» **DIRECTIONS FOR THIS TASK**:
Check each line of the material below for "will", then copy the ones that contain it.

» **DATA FOR THIS TASK**:
Start of Block

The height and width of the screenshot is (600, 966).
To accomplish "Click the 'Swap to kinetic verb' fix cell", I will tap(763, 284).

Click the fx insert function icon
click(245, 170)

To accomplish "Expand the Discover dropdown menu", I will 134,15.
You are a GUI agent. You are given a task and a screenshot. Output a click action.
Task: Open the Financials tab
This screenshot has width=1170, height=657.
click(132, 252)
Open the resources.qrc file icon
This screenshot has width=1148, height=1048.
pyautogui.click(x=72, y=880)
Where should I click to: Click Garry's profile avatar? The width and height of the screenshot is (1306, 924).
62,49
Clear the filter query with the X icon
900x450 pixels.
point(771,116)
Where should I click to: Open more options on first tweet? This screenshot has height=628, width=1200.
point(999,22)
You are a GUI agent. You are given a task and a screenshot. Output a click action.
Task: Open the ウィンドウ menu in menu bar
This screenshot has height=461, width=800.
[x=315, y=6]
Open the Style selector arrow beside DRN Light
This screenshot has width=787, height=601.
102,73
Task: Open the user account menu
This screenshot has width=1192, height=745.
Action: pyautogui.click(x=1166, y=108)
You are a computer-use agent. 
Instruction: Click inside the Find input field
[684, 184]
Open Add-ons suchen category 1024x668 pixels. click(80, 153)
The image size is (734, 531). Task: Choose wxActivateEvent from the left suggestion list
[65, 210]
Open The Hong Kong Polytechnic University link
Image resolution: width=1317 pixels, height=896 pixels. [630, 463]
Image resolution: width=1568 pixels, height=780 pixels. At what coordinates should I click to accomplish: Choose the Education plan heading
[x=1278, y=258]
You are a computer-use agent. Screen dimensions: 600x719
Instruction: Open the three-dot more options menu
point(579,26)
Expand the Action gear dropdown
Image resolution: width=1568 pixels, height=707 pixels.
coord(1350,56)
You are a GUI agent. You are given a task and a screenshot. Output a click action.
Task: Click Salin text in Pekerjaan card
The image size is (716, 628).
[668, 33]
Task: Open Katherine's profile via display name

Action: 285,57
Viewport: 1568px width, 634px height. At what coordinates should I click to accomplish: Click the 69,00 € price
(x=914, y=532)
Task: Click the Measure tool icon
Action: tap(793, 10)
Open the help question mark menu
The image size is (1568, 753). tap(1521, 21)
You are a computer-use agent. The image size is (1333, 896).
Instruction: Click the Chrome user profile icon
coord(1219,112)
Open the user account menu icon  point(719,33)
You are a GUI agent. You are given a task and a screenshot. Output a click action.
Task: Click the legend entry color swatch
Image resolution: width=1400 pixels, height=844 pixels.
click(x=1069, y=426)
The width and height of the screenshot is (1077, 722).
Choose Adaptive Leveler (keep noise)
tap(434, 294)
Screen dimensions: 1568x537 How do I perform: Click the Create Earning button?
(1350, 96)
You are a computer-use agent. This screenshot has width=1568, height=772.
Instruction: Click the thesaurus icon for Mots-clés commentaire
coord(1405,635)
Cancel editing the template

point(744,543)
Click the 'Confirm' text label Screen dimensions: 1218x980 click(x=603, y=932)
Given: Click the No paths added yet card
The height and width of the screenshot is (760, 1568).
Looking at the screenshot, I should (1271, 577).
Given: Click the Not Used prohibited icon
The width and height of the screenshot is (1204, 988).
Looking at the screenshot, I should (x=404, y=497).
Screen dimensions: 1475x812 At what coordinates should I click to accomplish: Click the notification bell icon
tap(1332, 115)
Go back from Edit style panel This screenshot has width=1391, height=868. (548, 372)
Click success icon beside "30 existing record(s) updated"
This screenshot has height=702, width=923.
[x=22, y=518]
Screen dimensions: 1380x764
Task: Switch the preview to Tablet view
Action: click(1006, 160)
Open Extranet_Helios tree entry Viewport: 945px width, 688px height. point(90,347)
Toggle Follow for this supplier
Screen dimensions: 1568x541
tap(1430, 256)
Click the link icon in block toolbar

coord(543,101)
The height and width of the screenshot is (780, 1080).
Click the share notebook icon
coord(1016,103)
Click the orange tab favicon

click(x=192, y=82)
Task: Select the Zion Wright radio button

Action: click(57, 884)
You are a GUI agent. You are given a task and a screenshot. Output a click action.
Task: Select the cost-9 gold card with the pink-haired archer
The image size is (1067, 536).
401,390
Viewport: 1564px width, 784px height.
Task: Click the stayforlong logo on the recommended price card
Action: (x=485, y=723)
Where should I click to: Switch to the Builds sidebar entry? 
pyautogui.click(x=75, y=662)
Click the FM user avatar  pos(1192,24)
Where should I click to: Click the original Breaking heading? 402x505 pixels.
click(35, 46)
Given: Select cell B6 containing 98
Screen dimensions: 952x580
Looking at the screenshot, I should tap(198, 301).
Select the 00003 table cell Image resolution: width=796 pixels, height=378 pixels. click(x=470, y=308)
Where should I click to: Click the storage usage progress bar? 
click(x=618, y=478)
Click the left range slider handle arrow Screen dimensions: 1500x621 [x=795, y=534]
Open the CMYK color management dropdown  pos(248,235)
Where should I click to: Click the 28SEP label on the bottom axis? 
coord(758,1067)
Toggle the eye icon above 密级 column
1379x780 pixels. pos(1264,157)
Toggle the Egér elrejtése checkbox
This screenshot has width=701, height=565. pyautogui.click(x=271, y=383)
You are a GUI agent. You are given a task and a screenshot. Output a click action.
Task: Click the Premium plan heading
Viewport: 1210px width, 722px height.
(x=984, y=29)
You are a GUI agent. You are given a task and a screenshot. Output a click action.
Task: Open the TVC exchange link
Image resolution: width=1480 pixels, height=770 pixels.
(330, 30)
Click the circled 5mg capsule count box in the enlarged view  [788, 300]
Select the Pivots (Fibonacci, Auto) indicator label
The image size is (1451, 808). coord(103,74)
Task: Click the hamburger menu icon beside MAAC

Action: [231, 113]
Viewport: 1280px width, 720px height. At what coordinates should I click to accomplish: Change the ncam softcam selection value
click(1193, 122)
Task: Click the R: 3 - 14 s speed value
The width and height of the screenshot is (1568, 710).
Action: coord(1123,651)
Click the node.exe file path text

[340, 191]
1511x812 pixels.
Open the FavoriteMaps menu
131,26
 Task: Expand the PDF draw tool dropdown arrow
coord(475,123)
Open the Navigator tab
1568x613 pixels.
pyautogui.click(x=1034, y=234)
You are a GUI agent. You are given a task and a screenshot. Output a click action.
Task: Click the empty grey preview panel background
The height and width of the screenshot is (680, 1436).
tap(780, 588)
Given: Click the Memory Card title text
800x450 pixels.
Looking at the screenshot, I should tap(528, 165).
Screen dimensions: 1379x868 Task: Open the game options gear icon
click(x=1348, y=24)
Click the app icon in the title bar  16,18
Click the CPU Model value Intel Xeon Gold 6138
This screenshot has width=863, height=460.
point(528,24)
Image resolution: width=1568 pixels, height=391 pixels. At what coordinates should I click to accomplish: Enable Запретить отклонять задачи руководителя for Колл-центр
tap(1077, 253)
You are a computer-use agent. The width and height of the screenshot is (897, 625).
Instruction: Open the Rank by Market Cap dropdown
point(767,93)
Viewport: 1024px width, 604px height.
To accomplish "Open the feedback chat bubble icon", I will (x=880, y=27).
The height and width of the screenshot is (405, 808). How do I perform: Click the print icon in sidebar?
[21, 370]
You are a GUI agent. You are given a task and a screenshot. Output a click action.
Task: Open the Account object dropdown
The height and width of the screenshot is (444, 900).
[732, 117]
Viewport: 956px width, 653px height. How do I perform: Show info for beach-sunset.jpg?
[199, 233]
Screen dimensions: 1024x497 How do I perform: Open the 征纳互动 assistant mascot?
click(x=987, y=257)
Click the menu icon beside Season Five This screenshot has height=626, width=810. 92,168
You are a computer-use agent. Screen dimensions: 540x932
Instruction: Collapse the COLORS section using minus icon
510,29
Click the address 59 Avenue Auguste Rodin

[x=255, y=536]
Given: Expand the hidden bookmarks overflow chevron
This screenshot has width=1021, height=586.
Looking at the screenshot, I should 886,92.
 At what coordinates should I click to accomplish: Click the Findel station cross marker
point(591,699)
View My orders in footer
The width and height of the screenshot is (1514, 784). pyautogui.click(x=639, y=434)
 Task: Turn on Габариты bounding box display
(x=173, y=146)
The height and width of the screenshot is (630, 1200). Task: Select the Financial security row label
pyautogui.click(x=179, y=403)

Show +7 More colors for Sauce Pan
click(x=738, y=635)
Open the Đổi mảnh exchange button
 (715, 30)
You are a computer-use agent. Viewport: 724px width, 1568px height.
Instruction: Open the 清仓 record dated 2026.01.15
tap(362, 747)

End of Block

» **WRITTEN SOLUTION**:
To accomplish "Click the 'Swap to kinetic verb' fix cell", I will tap(763, 284).
To accomplish "Expand the Discover dropdown menu", I will 134,15.
To accomplish "Open the feedback chat bubble icon", I will (x=880, y=27).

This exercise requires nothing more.